▶ Text for analysis:
Lineage tracing of Pf4-Cre marks hematopoietic stem cells and their progeny.

• Main Authors: Simon D J Calaminus, Amelie V Guitart, Amy Sinclair, Hannah Schachtner, Steve P Watson, Tessa L Holyoake, Kamil R Kranc, Laura M Machesky
• Format: Article
• Language: English
• Published: Public Library of Science (PLoS) 2012-01-01
• Series: PLoS ONE
• Online Access: http://europepmc.org/articles/PMC3531453?pdf=render

The development of a megakaryocyte lineage specific Cre deleter, using the Pf4 (CXCL4) promoter (Pf4-Cre), was a significant step forward in the specific analysis of platelet and megakaryocyte cell biology. However, in the present study we have employed a sensitive reporter-based approach to demonstrate that Pf4-Cre also recombines in a significant proportion of both fetal liver and bone marrow hematopoietic stem cells (HSCs), including the most primitive fraction containing the long-term repopulating HSCs. Consequently, we demonstrate that Pf4-Cre activity is not megakaryocyte lineage-specific but extends to other myeloid and lymphoid lineages at significant levels between 15-60%. Finally, we show for the first time that Pf4 transcripts are present in adult HSCs and primitive hematopoietic progenitor cells. These results have fundamental implications for the use of the Pf4-Cre mouse model and for our understanding of a possible role for Pf4 in the development of the hematopoietic lineage.

▶ Your assignment:
Answer these questions from the Pf4-Cre article:
(a) Which promoter does the Cre deleter use?
(b) At what levels does Pf4-Cre activity extend to other myeloid and lymphoid lineages?
(c) Which publisher issued the article?
The listing after this point comes from a separate source.

Collected data
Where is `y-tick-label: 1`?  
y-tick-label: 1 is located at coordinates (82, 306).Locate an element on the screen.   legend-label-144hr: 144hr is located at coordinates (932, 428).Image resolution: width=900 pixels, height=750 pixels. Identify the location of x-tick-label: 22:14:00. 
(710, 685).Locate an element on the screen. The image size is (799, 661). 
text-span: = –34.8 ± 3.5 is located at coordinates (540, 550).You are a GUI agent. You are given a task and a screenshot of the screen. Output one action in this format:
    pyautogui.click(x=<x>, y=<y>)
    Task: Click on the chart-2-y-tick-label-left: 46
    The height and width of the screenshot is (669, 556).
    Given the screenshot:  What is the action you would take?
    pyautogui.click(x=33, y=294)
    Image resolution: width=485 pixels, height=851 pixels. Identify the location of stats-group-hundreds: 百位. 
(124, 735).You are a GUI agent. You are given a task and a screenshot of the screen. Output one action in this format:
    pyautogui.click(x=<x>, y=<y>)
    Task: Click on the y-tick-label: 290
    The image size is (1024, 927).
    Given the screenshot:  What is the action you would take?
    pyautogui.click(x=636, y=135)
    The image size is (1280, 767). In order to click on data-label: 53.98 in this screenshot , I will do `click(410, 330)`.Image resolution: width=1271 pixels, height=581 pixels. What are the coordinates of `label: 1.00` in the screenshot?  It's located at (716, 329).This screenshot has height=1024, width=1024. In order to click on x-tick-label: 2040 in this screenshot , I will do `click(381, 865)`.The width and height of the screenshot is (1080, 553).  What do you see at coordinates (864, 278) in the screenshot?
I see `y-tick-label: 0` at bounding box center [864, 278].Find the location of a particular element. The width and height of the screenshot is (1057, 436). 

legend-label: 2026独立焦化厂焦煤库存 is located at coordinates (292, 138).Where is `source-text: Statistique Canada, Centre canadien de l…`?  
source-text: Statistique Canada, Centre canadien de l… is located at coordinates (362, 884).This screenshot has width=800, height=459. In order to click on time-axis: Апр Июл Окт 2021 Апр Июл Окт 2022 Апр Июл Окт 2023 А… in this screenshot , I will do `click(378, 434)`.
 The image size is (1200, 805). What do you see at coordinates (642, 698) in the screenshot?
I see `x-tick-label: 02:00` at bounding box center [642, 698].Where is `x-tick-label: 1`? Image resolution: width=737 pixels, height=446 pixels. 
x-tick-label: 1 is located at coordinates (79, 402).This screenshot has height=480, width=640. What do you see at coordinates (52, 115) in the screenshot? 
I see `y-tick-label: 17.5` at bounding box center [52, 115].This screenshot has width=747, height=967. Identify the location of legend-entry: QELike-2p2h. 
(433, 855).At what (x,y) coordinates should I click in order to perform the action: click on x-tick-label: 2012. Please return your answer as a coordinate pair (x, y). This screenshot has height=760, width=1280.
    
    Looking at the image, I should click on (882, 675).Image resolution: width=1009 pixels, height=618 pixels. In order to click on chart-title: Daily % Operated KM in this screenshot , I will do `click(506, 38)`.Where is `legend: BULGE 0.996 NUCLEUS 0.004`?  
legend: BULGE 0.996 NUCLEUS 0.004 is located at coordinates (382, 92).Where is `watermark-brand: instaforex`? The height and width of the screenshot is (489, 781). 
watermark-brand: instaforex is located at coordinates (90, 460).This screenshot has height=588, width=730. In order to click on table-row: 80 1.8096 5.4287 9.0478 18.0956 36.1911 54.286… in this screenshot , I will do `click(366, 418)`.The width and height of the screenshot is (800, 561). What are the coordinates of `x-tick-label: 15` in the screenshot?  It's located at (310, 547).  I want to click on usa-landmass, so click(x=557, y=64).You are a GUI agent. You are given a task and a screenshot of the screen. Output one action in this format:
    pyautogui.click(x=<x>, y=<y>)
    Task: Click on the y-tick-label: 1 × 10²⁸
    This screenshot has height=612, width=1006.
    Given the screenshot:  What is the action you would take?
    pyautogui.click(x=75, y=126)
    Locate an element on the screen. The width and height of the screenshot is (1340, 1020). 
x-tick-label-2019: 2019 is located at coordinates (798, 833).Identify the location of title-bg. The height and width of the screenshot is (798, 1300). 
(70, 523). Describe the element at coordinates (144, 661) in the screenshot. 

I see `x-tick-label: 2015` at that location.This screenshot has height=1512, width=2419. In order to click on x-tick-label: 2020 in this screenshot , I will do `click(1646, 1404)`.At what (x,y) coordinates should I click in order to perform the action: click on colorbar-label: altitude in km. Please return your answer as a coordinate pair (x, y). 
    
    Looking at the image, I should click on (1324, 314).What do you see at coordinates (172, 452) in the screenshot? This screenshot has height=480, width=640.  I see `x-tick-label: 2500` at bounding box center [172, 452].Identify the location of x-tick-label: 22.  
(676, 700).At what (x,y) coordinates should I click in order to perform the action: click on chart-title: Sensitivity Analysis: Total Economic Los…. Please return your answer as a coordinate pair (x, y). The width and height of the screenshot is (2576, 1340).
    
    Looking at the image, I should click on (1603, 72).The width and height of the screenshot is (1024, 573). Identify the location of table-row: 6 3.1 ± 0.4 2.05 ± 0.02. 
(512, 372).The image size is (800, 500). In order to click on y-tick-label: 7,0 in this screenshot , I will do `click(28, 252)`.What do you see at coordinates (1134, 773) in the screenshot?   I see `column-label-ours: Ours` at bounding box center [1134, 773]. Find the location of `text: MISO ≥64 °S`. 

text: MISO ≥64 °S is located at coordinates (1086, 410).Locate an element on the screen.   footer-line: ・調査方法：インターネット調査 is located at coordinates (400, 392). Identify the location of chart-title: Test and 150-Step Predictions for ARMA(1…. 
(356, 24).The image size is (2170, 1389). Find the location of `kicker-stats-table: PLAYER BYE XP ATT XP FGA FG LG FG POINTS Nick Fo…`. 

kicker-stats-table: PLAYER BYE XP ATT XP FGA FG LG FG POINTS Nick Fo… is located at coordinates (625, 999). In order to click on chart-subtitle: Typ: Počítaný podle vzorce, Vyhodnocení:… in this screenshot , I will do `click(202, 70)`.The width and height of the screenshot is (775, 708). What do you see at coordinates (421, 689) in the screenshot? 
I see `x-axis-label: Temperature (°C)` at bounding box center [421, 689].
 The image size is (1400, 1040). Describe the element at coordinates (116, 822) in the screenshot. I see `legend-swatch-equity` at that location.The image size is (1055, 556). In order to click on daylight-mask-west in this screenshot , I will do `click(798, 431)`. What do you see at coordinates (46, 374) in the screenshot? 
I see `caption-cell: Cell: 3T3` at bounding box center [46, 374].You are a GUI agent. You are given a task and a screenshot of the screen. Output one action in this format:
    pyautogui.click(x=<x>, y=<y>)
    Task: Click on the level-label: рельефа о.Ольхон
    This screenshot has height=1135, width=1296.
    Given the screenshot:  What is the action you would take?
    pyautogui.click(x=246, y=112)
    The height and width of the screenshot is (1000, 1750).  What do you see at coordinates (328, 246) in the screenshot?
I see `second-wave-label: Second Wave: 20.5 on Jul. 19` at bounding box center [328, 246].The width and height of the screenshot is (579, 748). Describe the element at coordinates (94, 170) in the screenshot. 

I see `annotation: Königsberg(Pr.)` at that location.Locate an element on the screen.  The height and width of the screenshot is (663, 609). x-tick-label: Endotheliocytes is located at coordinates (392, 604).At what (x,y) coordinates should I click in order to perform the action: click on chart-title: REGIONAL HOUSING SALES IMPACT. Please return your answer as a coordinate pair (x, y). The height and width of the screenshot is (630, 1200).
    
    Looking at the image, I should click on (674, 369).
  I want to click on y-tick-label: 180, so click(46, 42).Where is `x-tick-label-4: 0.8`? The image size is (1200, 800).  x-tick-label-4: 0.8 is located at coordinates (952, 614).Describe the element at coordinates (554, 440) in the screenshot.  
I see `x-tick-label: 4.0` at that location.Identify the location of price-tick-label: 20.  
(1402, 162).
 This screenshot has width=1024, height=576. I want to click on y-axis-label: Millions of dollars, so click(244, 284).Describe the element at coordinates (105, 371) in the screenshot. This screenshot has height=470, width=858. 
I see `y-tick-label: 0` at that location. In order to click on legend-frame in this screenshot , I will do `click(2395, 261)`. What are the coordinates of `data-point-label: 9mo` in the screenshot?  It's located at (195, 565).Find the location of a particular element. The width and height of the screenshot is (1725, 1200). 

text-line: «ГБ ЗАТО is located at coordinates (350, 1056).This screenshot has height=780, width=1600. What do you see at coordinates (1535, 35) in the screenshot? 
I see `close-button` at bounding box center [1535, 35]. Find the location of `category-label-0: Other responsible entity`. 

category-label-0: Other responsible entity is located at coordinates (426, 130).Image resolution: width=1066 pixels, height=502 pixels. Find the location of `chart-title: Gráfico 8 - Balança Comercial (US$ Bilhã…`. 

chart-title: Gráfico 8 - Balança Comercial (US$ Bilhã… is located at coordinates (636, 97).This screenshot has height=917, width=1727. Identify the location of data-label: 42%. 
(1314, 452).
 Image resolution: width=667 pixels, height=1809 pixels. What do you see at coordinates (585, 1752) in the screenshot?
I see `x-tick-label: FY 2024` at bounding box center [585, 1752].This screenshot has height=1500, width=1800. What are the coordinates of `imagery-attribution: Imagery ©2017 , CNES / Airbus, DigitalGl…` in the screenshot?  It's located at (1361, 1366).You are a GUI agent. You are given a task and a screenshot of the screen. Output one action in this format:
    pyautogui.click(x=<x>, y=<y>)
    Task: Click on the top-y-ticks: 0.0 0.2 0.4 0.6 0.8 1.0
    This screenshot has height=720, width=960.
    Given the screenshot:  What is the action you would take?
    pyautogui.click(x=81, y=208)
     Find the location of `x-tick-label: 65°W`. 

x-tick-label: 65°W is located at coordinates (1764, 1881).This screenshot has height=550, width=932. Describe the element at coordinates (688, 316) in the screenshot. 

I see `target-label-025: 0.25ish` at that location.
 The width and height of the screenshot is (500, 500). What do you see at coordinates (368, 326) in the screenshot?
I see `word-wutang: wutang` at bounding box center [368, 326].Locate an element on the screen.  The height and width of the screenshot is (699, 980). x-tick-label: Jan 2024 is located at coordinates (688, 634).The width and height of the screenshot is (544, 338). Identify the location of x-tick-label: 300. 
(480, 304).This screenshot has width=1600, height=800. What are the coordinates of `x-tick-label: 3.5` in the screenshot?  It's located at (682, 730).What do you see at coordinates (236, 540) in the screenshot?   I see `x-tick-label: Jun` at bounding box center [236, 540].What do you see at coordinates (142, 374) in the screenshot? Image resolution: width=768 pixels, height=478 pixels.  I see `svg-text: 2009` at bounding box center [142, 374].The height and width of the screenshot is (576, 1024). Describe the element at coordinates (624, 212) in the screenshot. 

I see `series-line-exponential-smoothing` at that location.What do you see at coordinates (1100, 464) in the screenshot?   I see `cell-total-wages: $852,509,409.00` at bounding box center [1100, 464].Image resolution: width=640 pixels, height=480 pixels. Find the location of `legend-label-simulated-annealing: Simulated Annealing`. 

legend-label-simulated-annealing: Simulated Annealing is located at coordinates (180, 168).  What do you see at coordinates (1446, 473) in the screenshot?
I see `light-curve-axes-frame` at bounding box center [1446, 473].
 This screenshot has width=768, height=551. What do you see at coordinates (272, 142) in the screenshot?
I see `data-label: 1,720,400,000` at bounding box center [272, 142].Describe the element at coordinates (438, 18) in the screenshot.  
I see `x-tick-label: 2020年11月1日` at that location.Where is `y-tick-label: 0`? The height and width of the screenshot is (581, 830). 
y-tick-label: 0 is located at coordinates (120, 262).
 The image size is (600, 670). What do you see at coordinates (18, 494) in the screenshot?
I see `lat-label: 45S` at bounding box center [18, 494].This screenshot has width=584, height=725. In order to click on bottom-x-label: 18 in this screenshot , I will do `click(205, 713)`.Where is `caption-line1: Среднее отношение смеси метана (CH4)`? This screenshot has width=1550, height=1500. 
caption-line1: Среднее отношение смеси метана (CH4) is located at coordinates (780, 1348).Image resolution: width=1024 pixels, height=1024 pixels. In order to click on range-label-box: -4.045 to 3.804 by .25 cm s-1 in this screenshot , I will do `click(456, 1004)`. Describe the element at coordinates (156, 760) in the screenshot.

▶ Result of this exercise:
(a) The Pf4 (CXCL4) promoter.
(b) Between 15-60%.
(c) Public Library of Science (PLoS).